Victim’s syndrome in psychology: causes

When we grow older we learn to build our life the way we think is right and the position of victim starts to be needless. However, for some people such position is very comfortable. No self criticism and responsibility, no need to be ashamed of your weaknesses and control your actions. At the same time such distorted thinking prevents you from building healthy relationship with people, working, and living a full life.

Another reason can be fear of authoritarian figures. It can be often seen when an adult man that held himself confidently and independently just a minute ago is now “shrunk” in the presence of authority. All the pro-activity is suddenly gone and now fear and passivism are in full control. Fear of being punished, laughed at, misunderstood shackles the person completely. We don’s see an adult any more, but rather a guilty child that awaits rough punishment from a strict parent.
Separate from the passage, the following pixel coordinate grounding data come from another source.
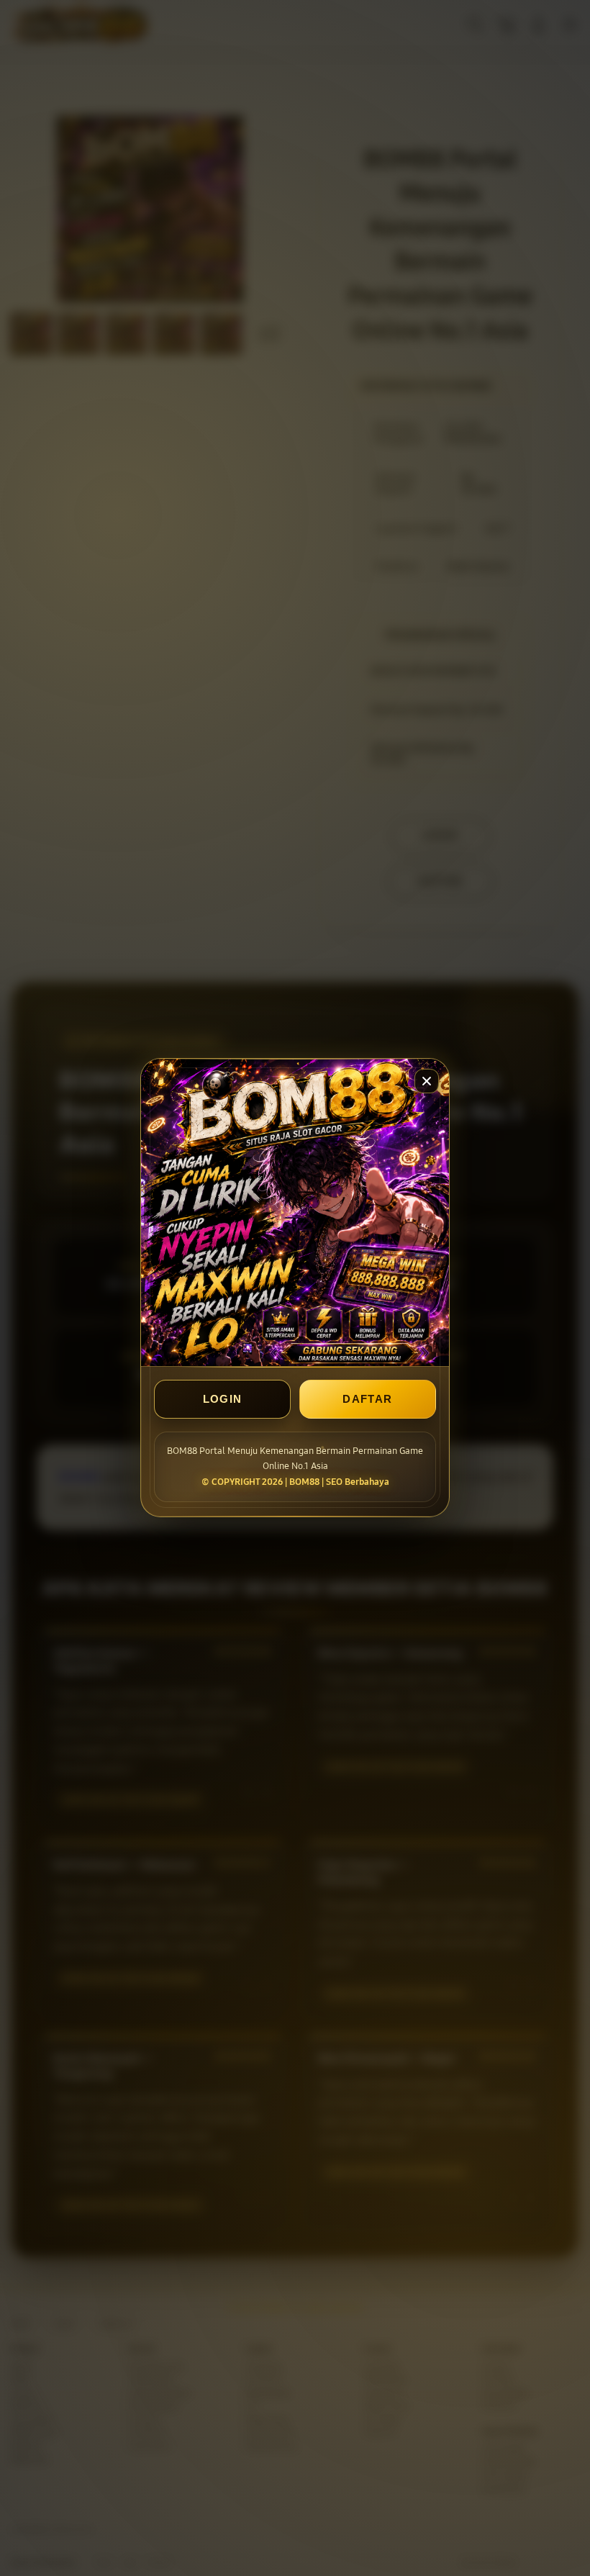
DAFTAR (367, 1399)
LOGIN (222, 1399)
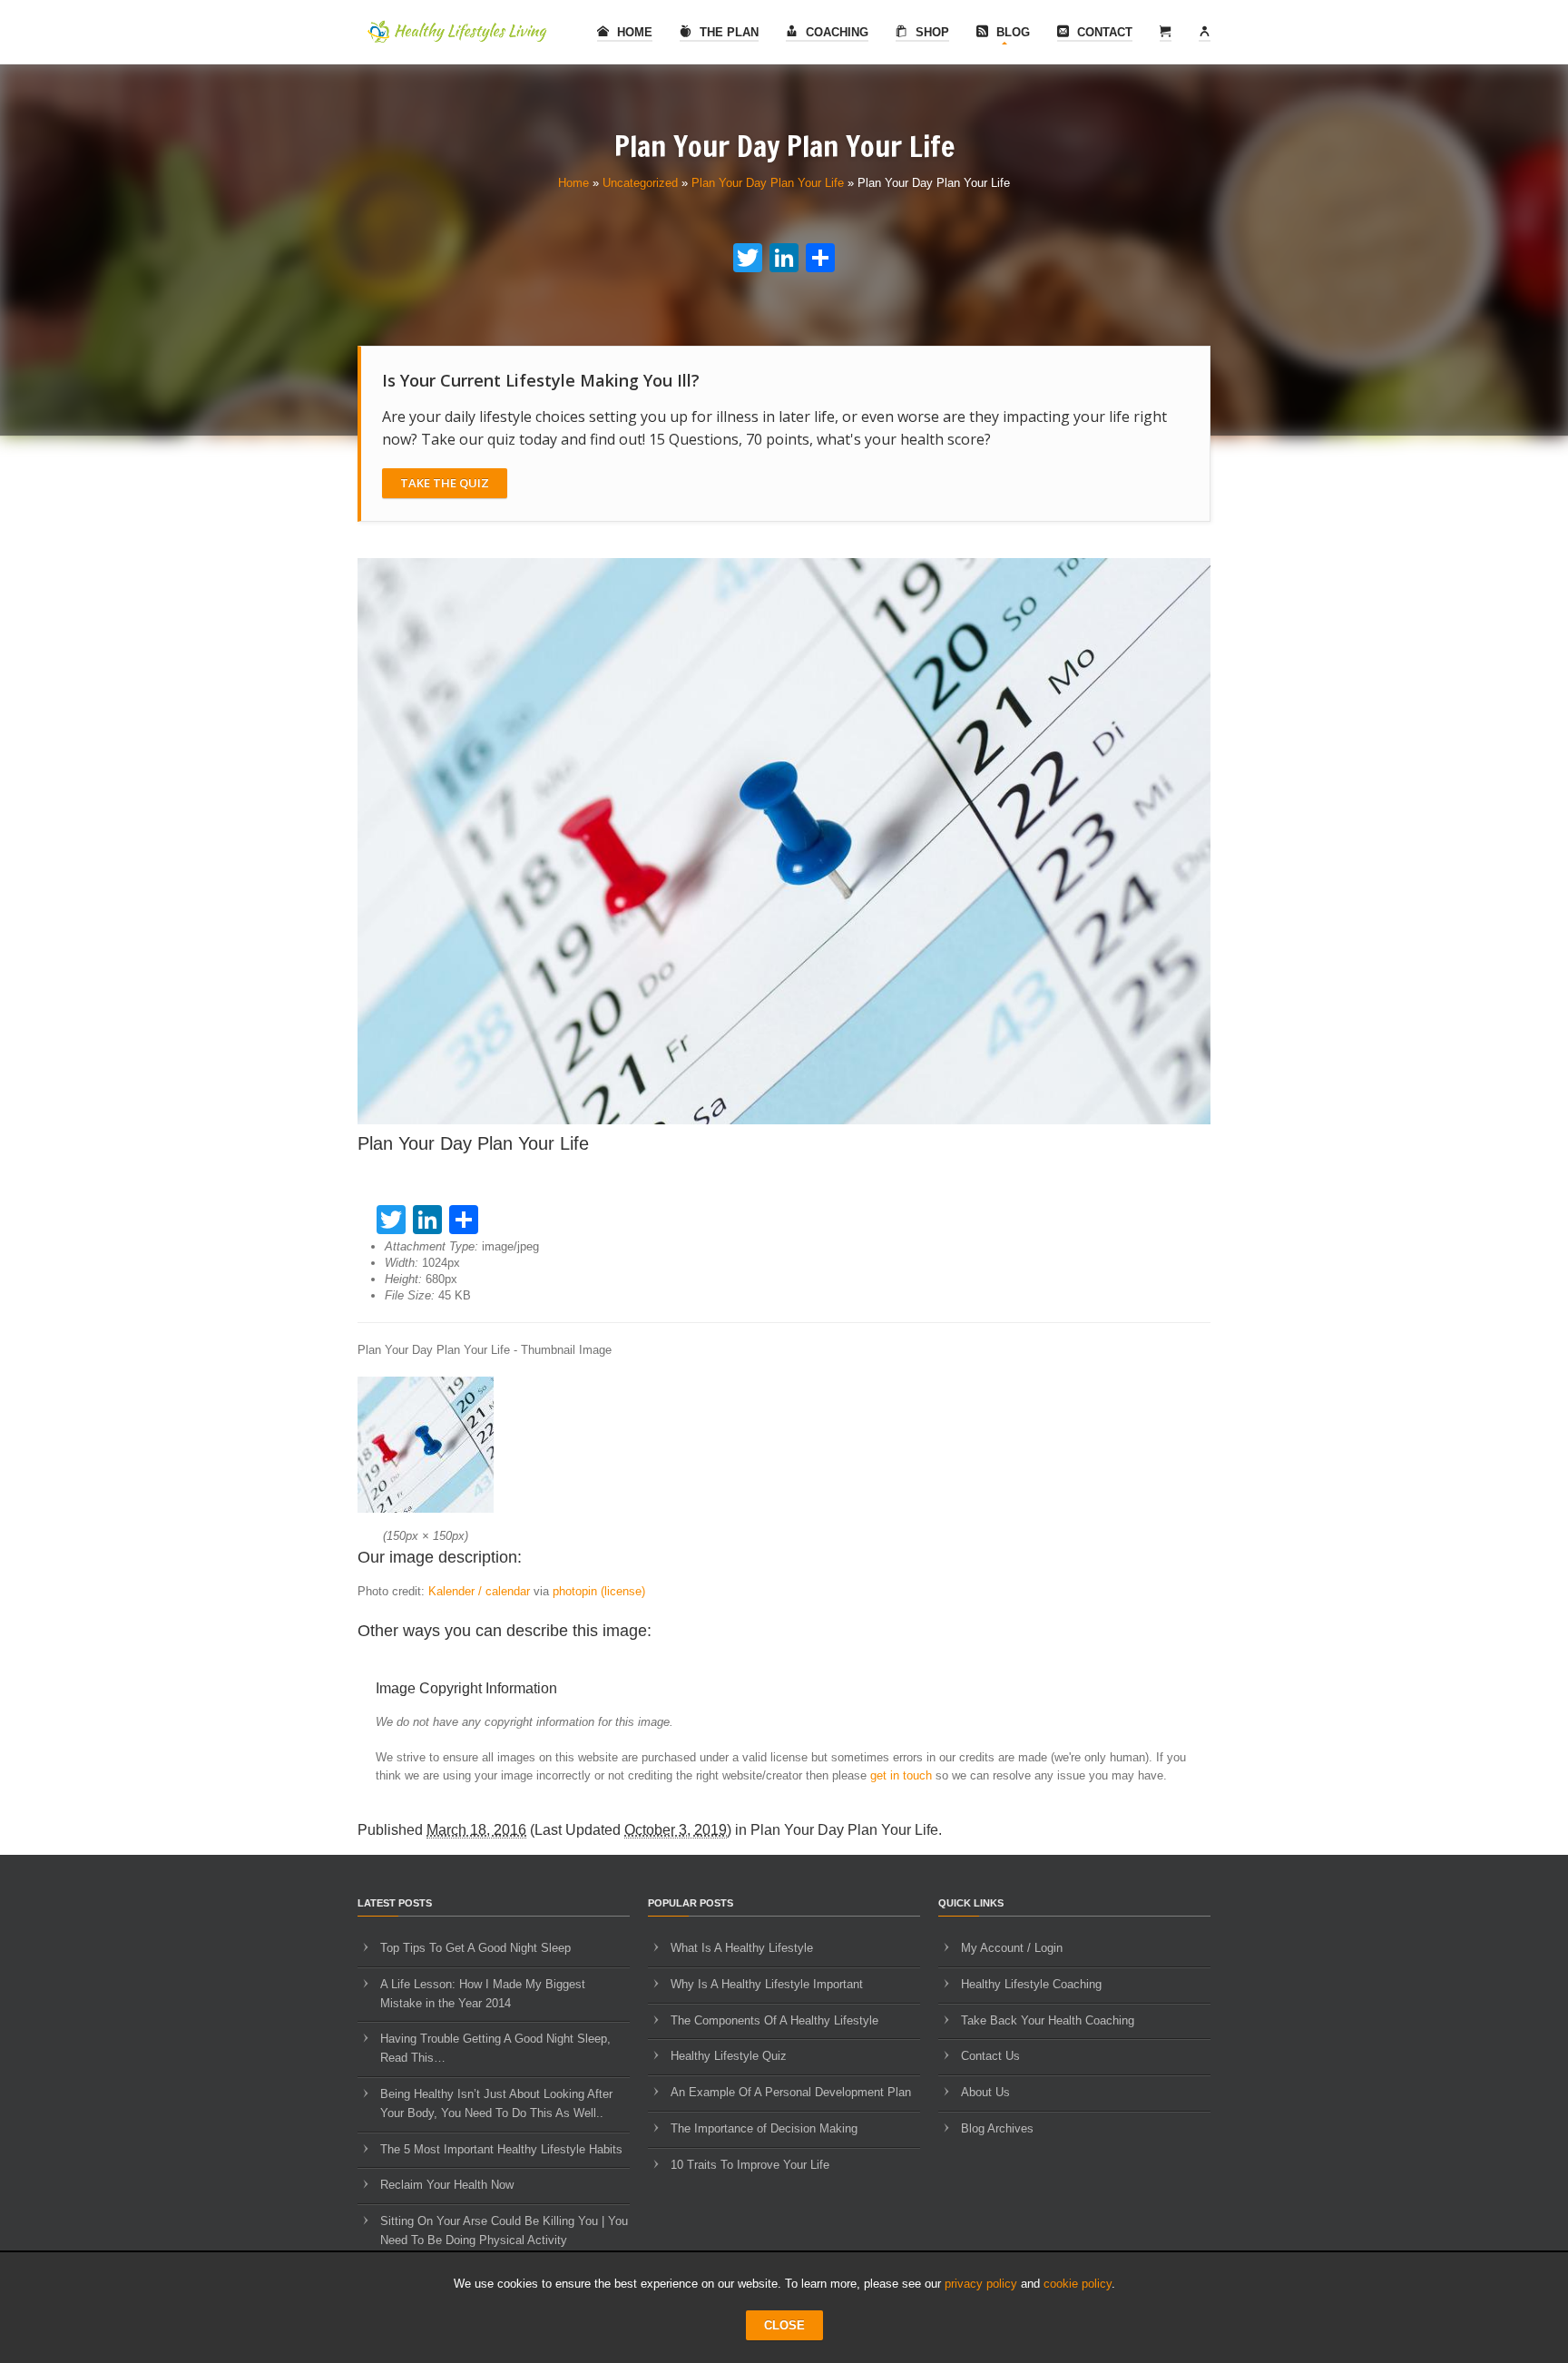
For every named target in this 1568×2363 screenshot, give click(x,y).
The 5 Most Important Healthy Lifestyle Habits (501, 2149)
The role of an authority can be taken by a parent as well as the boss or just an influential person.

Another popular reason for the victim mentality is personal insecurity. The one who considers him-/herself a loser and blames him-/herself in everything that is going on often takes the position of victim. The feeling of worthlessness makes him/her helpless in fast changing unpredictable and cruel world.

Victim’s position in psychology: how to get rid of it and start taking responsibility for own life?

Remember that you are the only one who chooses what role to play. By trying on the role of victim you consciously take a lot of pleasures and accomplishments away from yourself. Adult person follows a different scenario, it is not afraid to explore his-/herself and limits he/she has been given, but instead chooses to be a happy maker of his/her own life!

The first thing that needs to be done is taking responsibility for own life. This means deep understanding of the fact that you are responsible for everything that is going on in your life. Ask yourself the following questions from time to time:

  • what effort has been put to get to current situation;
  • what else could I have done to change the current situation;
  • what actions should not have been done.

The search for the answers often helps to find and use the new ways of solving various problems, and secures yourself form repeating the negative experience and getting back to the role of victim.

Eliminate the habit of complaining. Complaining is dangerous because it quickly grows into the main way of reacting to any troubles that occur in life and doesn’t let willpower, firmness, confidence and logic take full power. The person leaves any attempts of struggle to find solution for the problems, cultivates self pity and felling of helplessness. Eliminating the habit of complaining will inspire you, give you new powers to overcome troubles and in time you will be able to try on the role of a victor.

Value and love yourself. Psychology of a person is constructed in such a way that the more you feed yourself with positive thoughts, the more you get positivity from the outside world, this also works in the opposite way. Treat yourself with love and attention, take care of your emotional and physical well-being for this is the guarantee of your inner harmony. Psychology of relationships on a positive level makes sure your emotional state is full of positive activity and attracts more joyful moments into your life. In order to get out of the victim’s scenario it is enough to study loving yourself without any conditions and in all states – whether you are experiencing a failure, don’t feel well, or your business is going through a tough period.

Take a positive look at your life and think about good. Charge yourself with positive thoughts and ideas, get all the pleasure from minute things, learn how to live in the moment, don’t let yourself get anxious about possible future failures. Remember: every passing day is a gift and you are holding a power that can make this day amazing and memorable.

Don’t be afraid to ask for professional help. If you are looking for an effective solution of how to get rid of victim role – psychology is your help! A specialist will help you overcome this thought stereotype and get rid of the ways to react to occurring live difficulties from a victim’s perspective.